◆ Document excerpt ◆
_____

Data Feminism by Catherine D’Ignazio and Lauren F. Klein
From the Publisher:
Today, data science is a form of power. It has been used to expose injustice, improve health outcomes, and topple governments. But it has also been used to discriminate, police, and surveil. This potential for good, on the one hand, and harm, on the other, makes it essential to ask: Data science by whom? Data science for whom? Data science with whose interests in mind? The narratives around big data and data science are overwhelmingly white, male, and techno-heroic. In Data Feminism, Catherine D’Ignazio and Lauren Klein present a new way of thinking about data science and data ethics—one that is informed by intersectional feminist thought.
Illustrating data feminism in action, D’Ignazio and Klein show how challenges to the male/female binary can help challenge other hierarchical (and empirically wrong) classification systems. They explain how, for example, an understanding of emotion can expand our ideas about effective data visualization, and how the concept of invisible labor can expose the significant human efforts required by our automated systems. And they show why the data never, ever “speak for themselves.”

_____

◆ Entries ◆
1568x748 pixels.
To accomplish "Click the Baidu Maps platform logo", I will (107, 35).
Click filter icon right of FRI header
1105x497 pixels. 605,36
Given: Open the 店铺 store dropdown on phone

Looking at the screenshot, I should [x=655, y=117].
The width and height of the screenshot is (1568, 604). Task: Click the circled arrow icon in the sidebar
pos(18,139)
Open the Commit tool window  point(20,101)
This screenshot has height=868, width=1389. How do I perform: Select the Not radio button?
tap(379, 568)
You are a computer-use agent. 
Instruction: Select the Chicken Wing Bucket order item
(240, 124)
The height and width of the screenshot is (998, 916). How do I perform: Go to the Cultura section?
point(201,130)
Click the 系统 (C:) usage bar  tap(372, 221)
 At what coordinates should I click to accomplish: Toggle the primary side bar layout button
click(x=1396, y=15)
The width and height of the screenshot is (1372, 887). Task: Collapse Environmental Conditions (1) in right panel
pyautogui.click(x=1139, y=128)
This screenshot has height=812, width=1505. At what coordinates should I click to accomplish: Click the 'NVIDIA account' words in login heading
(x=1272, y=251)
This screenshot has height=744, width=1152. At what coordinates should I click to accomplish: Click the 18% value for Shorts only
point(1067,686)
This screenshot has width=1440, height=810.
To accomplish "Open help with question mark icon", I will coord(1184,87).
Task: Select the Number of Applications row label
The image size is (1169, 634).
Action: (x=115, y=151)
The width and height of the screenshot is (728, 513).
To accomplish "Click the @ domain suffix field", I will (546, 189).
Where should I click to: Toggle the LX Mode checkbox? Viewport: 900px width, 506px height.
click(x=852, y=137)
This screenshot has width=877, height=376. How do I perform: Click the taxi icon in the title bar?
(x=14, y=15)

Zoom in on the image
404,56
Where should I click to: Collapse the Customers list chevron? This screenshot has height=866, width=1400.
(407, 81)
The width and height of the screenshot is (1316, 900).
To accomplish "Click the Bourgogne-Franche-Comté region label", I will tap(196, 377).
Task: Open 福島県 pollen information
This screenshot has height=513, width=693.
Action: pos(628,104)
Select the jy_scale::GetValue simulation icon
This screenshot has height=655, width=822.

_____

◆ Task list ◆
a) Why does the Data Feminism publisher's description say it is essential to ask "Data science by whom?" Answer in one to three sentences.
b) Put the rows from the line containing "This screenshot has height=744, width=1152." through the end of the rows into a Markdown table with the columns Row and Line. Number each line and leave out blank lines.

◆ Solutions to the problems ◆
a) Data science can do good as well as harm. It has been used to expose injustice, improve health outcomes, and topple governments, but also to discriminate, police, and surveil.

b)
| Row | Line |
|---|---|
| 1 | This screenshot has height=744, width=1152. At what coordinates should I click to accomplish: Click the 18% value for Shorts only |
| 2 | point(1067,686) |
| 3 | This screenshot has width=1440, height=810. |
| 4 | To accomplish "Open help with question mark icon", I will coord(1184,87). |
| 5 | Task: Select the Number of Applications row label |
| 6 | The image size is (1169, 634). |
| 7 | Action: (x=115, y=151) |
| 8 | The width and height of the screenshot is (728, 513). |
| 9 | To accomplish "Click the @ domain suffix field", I will (546, 189). |
| 10 | Where should I click to: Toggle the LX Mode checkbox? Viewport: 900px width, 506px height. |
| 11 | click(x=852, y=137) |
| 12 | This screenshot has width=877, height=376. How do I perform: Click the taxi icon in the title bar? |
| 13 | (x=14, y=15) |
| 14 | Zoom in on the image |
| 15 | 404,56 |
| 16 | Where should I click to: Collapse the Customers list chevron? This screenshot has height=866, width=1400. |
| 17 | (407, 81) |
| 18 | The width and height of the screenshot is (1316, 900). |
| 19 | To accomplish "Click the Bourgogne-Franche-Comté region label", I will tap(196, 377). |
| 20 | Task: Open 福島県 pollen information |
| 21 | This screenshot has height=513, width=693. |
| 22 | Action: pos(628,104) |
| 23 | Select the jy_scale::GetValue simulation icon |
| 24 | This screenshot has height=655, width=822. |